Making Ohio’s roads safer

Ohio has made great strides in trying to reduce the number of people hurt or killed in vehicles here, with a stricter law that makes it a primary offense to use or hold a cellphone or electronic device in your hand, lap or other parts of the body while driving.

Gov. Mike DeWine seems eager to keep up the momentum, with a push to make seat belt violations a primary reason for pulling over. Right now, a seat belt violation can earn a ticket only if the driver is caught for another violation — speeding, for example.

The fine for not wearing a seat belt is $30 for the driver and $20 for a passenger. For too many, that is no deterrent at all for their reckless decision-making.

“Ohio is 10th from the bottom of all states in seat belt use,” DeWine said, according to a report by WBNS. “While the national average for seat belt use is 91%, Ohio’s number is only 81%.”

Meanwhile, 527 people who were killed in crashes in Ohio in 2022 were not wearing their seat belts.
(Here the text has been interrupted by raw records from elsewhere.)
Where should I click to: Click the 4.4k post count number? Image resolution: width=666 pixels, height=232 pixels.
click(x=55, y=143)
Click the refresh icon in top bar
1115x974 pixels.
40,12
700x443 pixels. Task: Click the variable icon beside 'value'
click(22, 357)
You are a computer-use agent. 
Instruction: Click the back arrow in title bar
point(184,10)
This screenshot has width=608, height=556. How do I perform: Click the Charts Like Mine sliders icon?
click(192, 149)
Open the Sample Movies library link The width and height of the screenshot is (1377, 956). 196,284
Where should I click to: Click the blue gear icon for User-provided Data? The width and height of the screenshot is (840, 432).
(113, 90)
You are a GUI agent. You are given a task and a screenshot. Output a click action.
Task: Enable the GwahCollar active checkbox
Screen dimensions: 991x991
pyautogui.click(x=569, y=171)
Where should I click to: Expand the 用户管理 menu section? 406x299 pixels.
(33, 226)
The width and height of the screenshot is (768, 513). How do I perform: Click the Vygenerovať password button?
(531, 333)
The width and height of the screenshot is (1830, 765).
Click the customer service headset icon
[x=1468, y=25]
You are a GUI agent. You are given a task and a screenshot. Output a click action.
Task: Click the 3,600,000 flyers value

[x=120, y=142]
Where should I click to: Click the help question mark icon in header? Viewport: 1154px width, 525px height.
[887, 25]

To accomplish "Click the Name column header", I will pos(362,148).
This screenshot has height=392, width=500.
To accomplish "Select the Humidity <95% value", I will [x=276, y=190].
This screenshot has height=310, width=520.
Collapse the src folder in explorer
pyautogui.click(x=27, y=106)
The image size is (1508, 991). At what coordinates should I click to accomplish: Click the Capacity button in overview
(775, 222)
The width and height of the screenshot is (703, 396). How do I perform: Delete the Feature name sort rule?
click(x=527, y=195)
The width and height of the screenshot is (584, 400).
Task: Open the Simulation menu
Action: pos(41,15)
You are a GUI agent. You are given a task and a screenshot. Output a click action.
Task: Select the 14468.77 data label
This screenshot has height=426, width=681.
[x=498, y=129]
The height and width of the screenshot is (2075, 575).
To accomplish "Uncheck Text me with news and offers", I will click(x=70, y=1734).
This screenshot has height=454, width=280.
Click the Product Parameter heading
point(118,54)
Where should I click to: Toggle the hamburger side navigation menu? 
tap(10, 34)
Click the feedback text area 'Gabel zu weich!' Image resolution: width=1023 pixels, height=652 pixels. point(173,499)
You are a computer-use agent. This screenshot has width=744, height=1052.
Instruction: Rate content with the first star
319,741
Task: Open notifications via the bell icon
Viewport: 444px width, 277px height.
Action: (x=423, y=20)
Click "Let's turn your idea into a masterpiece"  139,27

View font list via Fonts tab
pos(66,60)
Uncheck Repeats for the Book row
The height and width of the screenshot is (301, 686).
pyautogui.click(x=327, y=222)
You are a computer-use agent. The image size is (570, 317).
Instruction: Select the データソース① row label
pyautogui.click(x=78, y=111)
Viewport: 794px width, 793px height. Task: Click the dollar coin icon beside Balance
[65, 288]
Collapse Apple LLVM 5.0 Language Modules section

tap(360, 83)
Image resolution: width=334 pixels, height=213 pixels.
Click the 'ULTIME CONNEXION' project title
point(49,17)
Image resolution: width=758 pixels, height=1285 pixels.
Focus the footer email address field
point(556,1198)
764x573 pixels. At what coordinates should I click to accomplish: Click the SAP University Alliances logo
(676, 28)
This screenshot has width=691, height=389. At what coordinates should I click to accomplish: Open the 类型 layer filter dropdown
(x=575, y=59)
Both state Speaker of the House Jason Stephens, R-Kitts Hills, and state Senate President Matt Huffman, R-Lima, expressed concerns that such a change in the law would be shut down over matters of “personal responsibility” and “personal freedom,” according to WBNS.

For good measure, Huffman threw in “Some of it also is the folks who tend to get those tickets, those folks who are stopped the most are people who are least able to pay the bill.”

By that logic, there are all kinds of offenses that should be rebranded as a matter of personal freedom and taken off the books.

It is not sound logic, of course. (One wonders whether Huffman has the same concerns for the plethora of other crimes for which the penalties tend to more adversely affect poor and vulnerable populations. If so, there are many who would welcome an opening of that discussion.)

Lawmakers should give DeWine’s idea serious consideration. Seat belts save lives. Failure to wear one is already an offense. Making it a primary offense, as has already been done with cellphone use, seems the next necessary step.